19年夏のインターハイでベスト8に進んだ徳島市立は、1回戦から3試合まで、すべて0-0からのPK戦で勝ち抜いた。このときも試合終了間際にGKを中川から米田に代えており、期待に応えた『PK職人』米田はPKストップを連発。そして今回も、見事に2本を止めた。
夏に成功した〝勝利の方程式〟の再現。昨年度ベスト4の難敵を下す原動力となった。
エースを狂わせた、風のいたずら
12月31日、立正大淞南(島根)と富山一(富山)の試合は2-2で終了し、決着はPK戦に委ねられた。両チームとも2人目まで成功。だが3人目で、先に蹴った富山一はFW碓井聖生が大きく上に外してしまう。

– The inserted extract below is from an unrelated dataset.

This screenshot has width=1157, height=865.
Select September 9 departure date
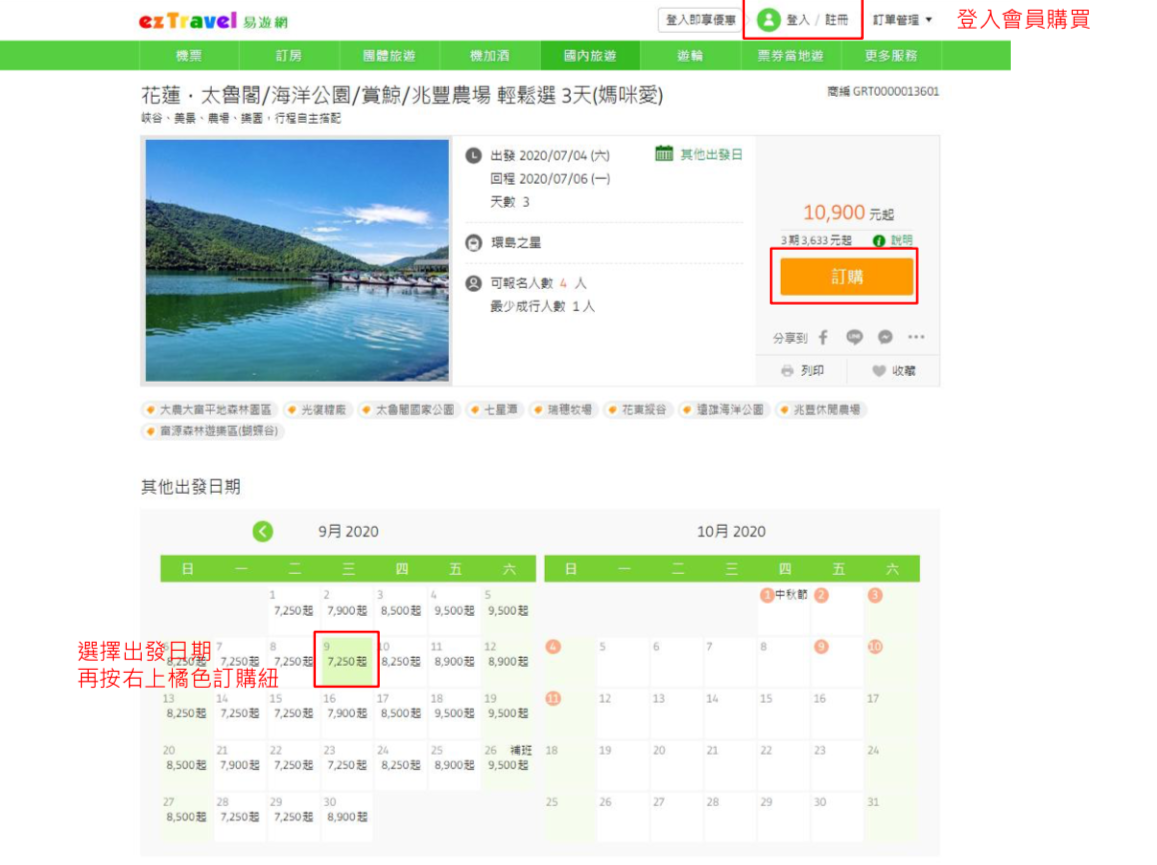346,657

立正大淞南の3人目は、J2松本への加入が内定しているMF山田真夏斗。伝統のエースナンバー17番を背負い、ボールをセットした。ところが、主審の笛が鳴って助走を始めようとしたとき、ころころとボールが前に転がっていく。
この日、会場の浦和駒場スタジアムには試合中から強風が吹き荒れていた。ボールの軌道が大きく変わるだけでなく、車輪付きの鉄製ベンチすら動いてしまうほど。助走をやめた山田はボールを置き直そうとするが、なかなか止まってくれない。
何とか止まって助走を始めたときには、最初の主審の笛から1分以上が経過していた。長い時間が、何かに狂いを生じさせたのだろうか。左を狙ったキックはコースが甘く、富山一GK中村純四郎に止められた。

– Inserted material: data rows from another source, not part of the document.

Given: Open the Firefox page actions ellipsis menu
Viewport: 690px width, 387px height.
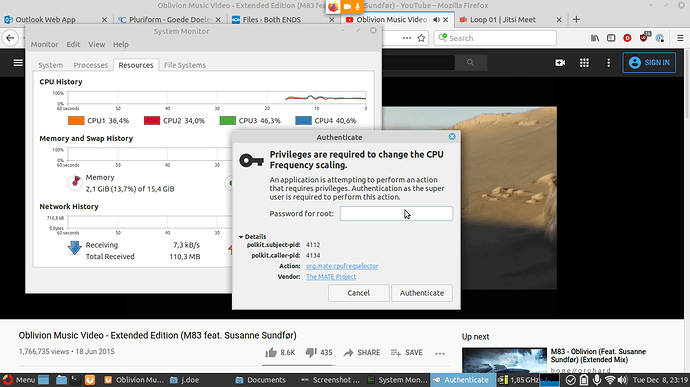Looking at the screenshot, I should point(407,38).
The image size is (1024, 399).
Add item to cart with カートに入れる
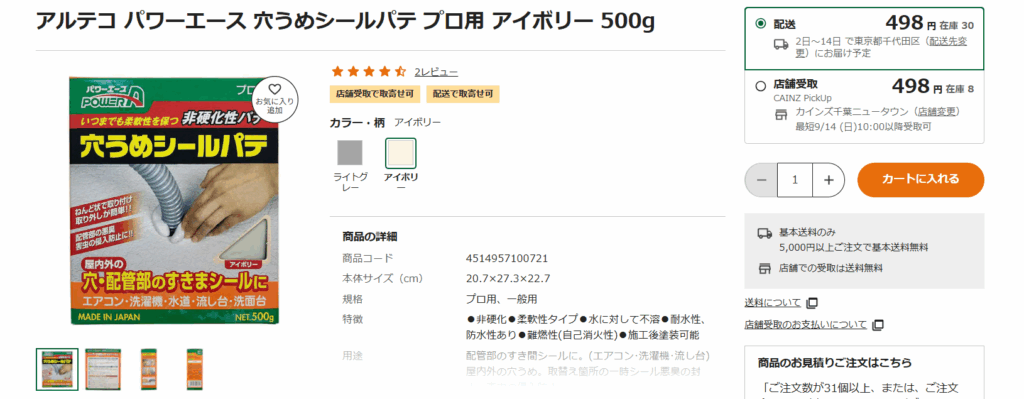(920, 180)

その後、立正大淞南は5人目が右ポストに当てて失敗し、敗退。山田は応援団の前で、なかなか顔を上げることができなかった。
覚悟から歓喜へ、変わった涙
1月3日、仙台育英(宮城)と日大藤沢(神奈川)の戦いは0-0で両者譲らず、PK戦にもつれ込んだ。ここでも競り合いは続き、お互いに7人目まで全員が成功。スタジアムの緊張感が徐々に高まっていく。
8人目、先に蹴った仙台育英DF中川原樹のキックが、日大藤沢GK濵中英太郎に止められた。スタンドに詰めかけていた日大藤沢の大応援団が歓喜に沸く。中川原は敗退を覚悟したのだろう。センターサークルに戻りながら涙を流していた。
だが、日大藤沢の8人目のキックを仙台育英GK佐藤文太がストップ。救われた中川原の涙は歓喜のそれに変わり、センターサークルから佐藤への感謝を伝えた。
その後、仙台育英は10人目で先に決めると、相手のキックをまたしてもGK佐藤が止めて勝ち抜き。スタンドの応援団の下へ駆け寄る佐藤に、歓喜のフィールドプレーヤーが続いた。